The destroyer  HNLMS Tjerk Hiddes was a British built, Dutch warship of World War II. She was laid down on 22 May 1940 as a British N-class destroyer and launched on 25 June 1941 as HMS Nonpareil, but on 27 May 1942, she was transferred to the Royal Dutch Navy. The ship was commissioned in 1942 as HNLMS Tjerk Hiddes, named after the 17th century Dutch admiral, Tjerk Hiddes de Vries. Much of her war service was with the Royal Navy and United States Navy in the Indian Ocean and Australia. Following the war, the destroyer was sold to Indonesia and renamed KRI Gadjah Mada. She was scrapped in 1961.

War service
Acceptance trials started on 6 May; she was commissioned into the Royal Netherlands Navy service on 27 May and Tjerk Hiddes was allocated to serve with the British Royal Navy's 7th Destroyer Flotilla in the Eastern Fleet.
 
At Scapa Flow, in June and early July, she worked-up with the Home Fleet and prepared for foreign service. In mid-July at the Clyde, she joined the escort of military convoy WS21P from the Clyde to the Indian Ocean. During the voyage, on 5 August the convoy was augmented by eight ships of Convoy AS4, carrying equipment for the 8th Army in Egypt. On 20 August, Tjerk Hiddes and Nepal left the convoy, sailing to Kilindini, in Kenya.
⁂
■ **Problems**:
A) From the records below, copy every line from the one with "Identify the location of Files." through the one with "The width and height of the screenshot is (880, 495).", including both of those lines, without changing any of them.
B) Continue the account of the destroyer Tjerk Hiddes from the point where it stops.
⁂
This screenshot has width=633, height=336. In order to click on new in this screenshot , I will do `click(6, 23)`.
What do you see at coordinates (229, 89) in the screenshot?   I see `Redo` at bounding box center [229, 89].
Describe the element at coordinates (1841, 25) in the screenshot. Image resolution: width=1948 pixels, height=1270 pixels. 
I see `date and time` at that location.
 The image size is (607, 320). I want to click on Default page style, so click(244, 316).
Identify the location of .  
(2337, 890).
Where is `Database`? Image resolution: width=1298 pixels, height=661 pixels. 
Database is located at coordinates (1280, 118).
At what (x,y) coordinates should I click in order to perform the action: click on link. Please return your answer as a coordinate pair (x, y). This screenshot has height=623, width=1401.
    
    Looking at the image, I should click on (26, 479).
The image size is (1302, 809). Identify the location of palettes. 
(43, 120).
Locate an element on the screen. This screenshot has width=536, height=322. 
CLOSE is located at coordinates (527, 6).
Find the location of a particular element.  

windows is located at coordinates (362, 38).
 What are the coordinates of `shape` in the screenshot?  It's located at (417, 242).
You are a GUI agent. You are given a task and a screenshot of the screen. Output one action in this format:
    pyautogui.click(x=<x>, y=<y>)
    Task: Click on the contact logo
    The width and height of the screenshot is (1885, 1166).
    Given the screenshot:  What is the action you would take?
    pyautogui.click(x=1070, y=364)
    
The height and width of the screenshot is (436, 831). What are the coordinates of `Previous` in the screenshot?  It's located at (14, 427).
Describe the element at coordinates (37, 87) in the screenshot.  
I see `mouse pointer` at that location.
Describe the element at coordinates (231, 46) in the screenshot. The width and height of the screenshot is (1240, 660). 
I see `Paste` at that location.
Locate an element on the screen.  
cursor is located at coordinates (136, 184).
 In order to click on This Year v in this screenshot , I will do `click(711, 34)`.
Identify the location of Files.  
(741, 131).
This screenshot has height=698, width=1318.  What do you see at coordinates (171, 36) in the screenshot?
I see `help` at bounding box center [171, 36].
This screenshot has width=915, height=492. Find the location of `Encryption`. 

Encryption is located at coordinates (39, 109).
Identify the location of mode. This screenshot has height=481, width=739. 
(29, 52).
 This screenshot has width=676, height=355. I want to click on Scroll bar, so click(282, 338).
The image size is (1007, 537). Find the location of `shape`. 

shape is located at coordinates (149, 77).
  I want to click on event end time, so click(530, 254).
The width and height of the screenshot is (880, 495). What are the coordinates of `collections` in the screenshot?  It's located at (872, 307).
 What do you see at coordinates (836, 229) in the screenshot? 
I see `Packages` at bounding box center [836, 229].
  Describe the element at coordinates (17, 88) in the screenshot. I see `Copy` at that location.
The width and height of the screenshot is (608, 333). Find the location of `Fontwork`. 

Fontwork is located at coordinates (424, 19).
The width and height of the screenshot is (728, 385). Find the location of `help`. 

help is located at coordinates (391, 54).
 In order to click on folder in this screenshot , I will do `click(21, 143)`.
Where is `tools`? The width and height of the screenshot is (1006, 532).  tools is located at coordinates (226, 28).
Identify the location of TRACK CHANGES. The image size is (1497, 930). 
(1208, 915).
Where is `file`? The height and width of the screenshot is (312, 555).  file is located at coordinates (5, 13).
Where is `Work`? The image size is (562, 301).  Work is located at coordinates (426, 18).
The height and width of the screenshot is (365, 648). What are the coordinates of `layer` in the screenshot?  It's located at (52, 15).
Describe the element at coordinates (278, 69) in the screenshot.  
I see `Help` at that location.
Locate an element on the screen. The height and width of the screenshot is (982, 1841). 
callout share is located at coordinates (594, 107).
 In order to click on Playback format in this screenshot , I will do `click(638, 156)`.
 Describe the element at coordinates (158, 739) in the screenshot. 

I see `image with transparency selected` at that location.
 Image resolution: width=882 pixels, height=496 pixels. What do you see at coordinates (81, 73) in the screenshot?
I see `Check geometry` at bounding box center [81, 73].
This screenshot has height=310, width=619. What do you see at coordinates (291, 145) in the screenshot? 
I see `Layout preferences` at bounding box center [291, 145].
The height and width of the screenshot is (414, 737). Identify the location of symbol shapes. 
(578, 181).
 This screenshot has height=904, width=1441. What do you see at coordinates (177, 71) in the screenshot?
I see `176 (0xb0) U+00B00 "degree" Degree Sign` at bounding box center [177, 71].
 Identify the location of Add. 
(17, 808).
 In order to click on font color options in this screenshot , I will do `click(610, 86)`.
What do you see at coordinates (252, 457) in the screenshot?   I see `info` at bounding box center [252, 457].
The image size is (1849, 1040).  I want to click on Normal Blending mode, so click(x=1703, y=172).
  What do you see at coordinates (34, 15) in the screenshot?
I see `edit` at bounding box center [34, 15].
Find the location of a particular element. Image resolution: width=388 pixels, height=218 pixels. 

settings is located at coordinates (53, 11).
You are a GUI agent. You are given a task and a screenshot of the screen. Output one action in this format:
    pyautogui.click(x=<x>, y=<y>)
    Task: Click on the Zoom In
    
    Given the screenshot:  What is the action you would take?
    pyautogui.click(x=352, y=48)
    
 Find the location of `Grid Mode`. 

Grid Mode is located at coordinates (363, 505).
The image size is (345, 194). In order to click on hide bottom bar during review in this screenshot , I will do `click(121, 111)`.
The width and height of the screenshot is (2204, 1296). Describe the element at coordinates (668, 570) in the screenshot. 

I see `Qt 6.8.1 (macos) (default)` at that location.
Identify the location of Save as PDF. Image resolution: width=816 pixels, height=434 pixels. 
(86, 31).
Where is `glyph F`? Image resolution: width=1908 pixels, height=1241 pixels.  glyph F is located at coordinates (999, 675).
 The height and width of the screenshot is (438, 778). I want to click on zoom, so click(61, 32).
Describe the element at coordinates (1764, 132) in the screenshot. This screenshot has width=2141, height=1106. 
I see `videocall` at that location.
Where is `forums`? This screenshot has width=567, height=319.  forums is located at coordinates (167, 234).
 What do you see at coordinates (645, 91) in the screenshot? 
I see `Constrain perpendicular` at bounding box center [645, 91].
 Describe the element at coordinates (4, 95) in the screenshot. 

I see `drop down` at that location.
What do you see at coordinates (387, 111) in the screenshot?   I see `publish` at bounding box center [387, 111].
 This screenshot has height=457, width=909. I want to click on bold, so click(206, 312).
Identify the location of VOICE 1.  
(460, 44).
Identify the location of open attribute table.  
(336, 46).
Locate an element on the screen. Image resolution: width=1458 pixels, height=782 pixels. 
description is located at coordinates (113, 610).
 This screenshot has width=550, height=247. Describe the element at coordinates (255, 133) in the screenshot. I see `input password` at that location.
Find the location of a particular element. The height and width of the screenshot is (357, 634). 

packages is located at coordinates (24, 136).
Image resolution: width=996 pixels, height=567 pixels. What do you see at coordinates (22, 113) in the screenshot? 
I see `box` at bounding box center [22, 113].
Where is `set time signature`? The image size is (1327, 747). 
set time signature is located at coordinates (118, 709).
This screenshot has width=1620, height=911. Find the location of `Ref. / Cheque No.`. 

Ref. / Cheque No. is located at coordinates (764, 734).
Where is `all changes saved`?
⁂
■ **Answers for the tasks**:
A)
Identify the location of Files.  
(741, 131).
This screenshot has height=698, width=1318.  What do you see at coordinates (171, 36) in the screenshot?
I see `help` at bounding box center [171, 36].
This screenshot has width=915, height=492. Find the location of `Encryption`. 

Encryption is located at coordinates (39, 109).
Identify the location of mode. This screenshot has height=481, width=739. 
(29, 52).
 This screenshot has width=676, height=355. I want to click on Scroll bar, so click(282, 338).
The image size is (1007, 537). Find the location of `shape`. 

shape is located at coordinates (149, 77).
  I want to click on event end time, so click(530, 254).
The width and height of the screenshot is (880, 495). What are the coordinates of `collections` in the screenshot?  It's located at (872, 307).

B)
In September, Tjerk Hiddes joined the forces allocated to support landings to complete the occupation of Madagascar (Operation Streamline Jane), which was under the control of Vichy forces, and participated in preparatory exercises. On 9 September she left Kilindini to rendezvous with the assault convoy and its escort  on passage to Majunga for the landings. The two Dutch destroyers,  and Tjerk Hiddes were deployed as screen for HMS Illustrious.

On 26–27 September, Tjerk Hiddes returned to Kilindini for convoy escort duties in the Indian Ocean. (At this time, other vessels of the 7th Flotilla were returning from detached service in Mediterranean.) Escort duties continued through October until her deployment for convoy defence between Sydney and Fremantle, under the control of the United States 7th Fleet. This duty continued until January 1944, but on 4, 11 and 15 December, she made three voyages to evacuate Allied troops and civilians from Timor.

Between 18 and 24 February 1943, she was deployed with sister ship Van Galen and cruisers  and  to escort a troop convoy between Fremantle and Melbourne (Operation Pamphlet; this military convoy was carrying the 9th Australian Division, recalled from the Middle East in response to the apparent Japanese threat to Australia).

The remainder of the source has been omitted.